_TASK TO CARRY OUT_
Bring together all lines from the listing below that contain the string "computer".

_INPUT RECORDS_
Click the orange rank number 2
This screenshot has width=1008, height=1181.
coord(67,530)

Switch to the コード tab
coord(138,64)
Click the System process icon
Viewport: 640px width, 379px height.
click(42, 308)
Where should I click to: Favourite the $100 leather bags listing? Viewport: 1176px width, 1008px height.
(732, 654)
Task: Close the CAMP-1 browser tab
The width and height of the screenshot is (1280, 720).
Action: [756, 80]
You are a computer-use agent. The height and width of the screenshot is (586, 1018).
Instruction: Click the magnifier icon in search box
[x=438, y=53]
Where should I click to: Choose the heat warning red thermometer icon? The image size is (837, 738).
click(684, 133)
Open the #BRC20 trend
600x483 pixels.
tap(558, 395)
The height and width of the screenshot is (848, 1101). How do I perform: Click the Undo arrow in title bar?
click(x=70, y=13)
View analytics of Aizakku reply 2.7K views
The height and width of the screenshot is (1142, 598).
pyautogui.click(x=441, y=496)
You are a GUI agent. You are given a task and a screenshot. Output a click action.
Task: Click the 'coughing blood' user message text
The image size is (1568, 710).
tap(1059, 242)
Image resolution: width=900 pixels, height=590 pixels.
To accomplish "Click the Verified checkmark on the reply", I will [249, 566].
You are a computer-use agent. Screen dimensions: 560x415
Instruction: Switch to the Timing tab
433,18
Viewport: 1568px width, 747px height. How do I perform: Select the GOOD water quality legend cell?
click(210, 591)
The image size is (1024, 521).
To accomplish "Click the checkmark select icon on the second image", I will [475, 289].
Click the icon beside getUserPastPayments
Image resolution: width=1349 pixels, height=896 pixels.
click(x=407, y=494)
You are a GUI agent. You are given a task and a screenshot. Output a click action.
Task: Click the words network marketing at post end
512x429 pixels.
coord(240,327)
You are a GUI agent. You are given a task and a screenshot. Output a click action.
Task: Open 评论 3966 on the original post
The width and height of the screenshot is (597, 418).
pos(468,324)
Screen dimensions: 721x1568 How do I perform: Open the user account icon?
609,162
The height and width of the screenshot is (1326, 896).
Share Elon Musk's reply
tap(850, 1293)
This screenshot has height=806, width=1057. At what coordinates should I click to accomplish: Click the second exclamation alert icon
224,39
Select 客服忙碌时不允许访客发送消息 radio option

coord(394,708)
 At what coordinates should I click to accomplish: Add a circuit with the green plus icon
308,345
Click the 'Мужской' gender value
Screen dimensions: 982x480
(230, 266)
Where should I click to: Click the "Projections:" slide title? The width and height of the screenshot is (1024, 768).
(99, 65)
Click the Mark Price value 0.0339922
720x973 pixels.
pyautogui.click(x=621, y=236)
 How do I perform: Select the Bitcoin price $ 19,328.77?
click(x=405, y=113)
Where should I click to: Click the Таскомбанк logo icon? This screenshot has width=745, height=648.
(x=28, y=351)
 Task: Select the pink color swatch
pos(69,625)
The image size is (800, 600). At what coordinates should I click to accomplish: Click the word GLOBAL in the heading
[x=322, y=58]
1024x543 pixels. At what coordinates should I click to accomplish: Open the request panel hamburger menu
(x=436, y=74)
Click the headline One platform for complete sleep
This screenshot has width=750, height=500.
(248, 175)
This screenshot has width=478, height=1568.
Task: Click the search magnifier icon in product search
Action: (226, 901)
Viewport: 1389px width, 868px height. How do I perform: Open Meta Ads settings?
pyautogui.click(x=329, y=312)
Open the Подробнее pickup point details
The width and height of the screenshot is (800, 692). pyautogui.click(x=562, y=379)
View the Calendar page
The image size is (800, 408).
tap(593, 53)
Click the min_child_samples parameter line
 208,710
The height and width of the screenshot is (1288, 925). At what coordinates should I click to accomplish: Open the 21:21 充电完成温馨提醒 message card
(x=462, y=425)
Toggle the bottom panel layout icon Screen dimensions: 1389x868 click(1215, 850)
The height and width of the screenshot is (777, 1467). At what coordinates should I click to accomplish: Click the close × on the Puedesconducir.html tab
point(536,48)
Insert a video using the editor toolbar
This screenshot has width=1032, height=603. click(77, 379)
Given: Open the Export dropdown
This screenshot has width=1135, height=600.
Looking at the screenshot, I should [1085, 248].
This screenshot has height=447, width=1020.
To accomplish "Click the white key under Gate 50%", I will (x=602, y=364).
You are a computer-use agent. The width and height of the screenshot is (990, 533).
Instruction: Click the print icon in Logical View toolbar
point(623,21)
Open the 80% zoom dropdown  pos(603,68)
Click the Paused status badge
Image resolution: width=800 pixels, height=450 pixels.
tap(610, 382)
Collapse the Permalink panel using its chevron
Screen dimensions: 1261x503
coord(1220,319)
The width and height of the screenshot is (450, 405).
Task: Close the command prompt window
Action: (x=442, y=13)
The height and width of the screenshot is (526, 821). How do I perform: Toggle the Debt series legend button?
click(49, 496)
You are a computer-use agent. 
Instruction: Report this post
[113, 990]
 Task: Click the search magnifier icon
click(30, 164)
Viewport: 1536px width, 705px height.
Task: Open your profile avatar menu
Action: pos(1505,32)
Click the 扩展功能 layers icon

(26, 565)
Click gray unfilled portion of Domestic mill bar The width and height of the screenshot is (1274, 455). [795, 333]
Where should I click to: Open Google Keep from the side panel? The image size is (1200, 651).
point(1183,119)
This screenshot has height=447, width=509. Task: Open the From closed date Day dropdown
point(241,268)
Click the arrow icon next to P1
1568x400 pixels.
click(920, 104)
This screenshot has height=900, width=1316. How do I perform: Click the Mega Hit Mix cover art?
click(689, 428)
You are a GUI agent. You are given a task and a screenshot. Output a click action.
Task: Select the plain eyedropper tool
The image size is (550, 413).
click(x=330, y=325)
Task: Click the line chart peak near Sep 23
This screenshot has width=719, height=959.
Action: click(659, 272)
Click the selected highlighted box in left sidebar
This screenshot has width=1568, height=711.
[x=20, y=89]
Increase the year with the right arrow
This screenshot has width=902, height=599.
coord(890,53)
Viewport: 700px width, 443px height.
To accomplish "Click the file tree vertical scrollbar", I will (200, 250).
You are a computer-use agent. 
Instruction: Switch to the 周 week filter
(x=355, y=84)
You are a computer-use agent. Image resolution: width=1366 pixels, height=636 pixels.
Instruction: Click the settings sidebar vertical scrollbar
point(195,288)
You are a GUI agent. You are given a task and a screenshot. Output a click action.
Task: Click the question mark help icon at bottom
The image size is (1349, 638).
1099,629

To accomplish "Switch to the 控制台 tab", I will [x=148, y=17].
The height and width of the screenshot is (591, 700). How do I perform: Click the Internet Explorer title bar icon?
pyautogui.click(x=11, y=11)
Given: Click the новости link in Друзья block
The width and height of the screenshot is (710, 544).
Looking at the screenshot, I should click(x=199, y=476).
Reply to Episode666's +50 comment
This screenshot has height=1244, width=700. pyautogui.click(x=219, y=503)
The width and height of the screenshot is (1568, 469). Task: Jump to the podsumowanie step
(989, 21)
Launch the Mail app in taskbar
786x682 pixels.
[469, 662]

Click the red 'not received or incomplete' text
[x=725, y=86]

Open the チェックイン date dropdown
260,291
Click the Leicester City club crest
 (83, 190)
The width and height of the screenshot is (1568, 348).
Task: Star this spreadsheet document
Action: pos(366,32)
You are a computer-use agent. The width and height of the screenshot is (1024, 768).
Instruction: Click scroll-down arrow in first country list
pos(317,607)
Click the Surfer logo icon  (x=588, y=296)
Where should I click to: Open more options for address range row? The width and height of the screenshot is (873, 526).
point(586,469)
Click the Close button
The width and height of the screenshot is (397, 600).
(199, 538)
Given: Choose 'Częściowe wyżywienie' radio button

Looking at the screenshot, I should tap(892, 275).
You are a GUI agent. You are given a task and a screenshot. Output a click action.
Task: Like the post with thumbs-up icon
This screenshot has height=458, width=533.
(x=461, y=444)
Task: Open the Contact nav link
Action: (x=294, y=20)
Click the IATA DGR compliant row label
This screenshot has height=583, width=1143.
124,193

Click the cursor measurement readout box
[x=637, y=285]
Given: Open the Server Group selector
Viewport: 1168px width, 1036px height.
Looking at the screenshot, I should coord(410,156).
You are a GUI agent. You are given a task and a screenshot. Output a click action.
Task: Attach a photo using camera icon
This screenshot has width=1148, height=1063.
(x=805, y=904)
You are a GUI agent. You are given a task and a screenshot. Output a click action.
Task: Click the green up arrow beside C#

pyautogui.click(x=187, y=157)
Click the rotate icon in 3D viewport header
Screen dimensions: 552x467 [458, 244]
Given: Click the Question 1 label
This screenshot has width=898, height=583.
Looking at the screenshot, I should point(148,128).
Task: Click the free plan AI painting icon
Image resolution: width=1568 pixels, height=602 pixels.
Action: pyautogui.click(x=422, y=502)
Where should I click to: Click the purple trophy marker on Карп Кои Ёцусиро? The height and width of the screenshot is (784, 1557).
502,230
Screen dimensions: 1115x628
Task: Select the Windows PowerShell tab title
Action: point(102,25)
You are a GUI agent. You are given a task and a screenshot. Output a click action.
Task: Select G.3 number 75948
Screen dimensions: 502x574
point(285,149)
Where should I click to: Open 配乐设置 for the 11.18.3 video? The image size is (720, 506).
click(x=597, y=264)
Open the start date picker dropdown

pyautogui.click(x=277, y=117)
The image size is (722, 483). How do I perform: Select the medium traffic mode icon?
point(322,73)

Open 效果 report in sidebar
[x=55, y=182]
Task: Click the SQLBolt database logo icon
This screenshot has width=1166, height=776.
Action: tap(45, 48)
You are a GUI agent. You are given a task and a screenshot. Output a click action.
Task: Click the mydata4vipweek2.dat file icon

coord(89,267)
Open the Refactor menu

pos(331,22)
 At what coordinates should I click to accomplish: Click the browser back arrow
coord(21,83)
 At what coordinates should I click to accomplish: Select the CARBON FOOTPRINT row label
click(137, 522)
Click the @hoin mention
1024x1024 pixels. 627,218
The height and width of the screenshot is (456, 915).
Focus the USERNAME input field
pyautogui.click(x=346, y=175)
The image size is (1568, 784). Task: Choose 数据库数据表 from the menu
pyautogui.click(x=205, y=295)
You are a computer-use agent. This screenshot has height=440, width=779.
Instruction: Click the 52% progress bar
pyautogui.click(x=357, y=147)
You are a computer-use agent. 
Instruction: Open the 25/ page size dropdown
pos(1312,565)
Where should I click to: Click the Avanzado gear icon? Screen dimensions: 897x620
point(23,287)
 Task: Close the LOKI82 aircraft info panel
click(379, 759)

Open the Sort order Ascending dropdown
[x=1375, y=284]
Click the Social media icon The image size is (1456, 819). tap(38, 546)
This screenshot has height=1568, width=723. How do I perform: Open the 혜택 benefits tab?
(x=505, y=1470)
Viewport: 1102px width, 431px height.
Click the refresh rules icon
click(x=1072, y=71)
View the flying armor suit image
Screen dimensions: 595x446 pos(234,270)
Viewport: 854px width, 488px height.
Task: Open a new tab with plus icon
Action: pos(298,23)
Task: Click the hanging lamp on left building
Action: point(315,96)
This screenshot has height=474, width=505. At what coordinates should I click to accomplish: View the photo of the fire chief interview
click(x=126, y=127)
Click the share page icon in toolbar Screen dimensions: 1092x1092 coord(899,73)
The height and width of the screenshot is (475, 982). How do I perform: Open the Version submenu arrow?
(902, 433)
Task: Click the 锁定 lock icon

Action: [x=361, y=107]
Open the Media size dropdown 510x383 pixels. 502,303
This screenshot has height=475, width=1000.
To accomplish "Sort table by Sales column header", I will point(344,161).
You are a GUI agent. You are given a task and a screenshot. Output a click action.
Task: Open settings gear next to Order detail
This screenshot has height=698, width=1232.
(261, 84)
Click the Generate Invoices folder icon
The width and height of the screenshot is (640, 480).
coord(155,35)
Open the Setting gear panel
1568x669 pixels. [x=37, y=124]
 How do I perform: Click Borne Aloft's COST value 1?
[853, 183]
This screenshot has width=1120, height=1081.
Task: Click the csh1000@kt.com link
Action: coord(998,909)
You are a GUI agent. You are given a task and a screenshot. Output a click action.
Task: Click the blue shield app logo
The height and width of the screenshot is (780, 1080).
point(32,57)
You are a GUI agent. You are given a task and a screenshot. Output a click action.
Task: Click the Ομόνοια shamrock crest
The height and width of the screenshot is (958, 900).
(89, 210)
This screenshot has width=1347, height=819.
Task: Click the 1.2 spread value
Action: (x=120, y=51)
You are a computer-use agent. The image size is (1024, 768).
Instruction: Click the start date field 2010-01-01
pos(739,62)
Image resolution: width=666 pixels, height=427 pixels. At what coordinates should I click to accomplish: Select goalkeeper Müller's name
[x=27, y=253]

_TASK OUTPUT_
You are a computer-use agent. The height and width of the screenshot is (586, 1018).
You are a computer-use agent. Screen dimensions: 560x415
You are a computer-use agent. The width and height of the screenshot is (990, 533).
You are a computer-use agent. 
You are a computer-use agent. 
You are a computer-use agent. Image resolution: width=1366 pixels, height=636 pixels.
You are a computer-use agent. The width and height of the screenshot is (1024, 768).
You are a computer-use agent. This screenshot has height=440, width=779.
You are a computer-use agent. 
You are a computer-use agent. The image size is (1024, 768).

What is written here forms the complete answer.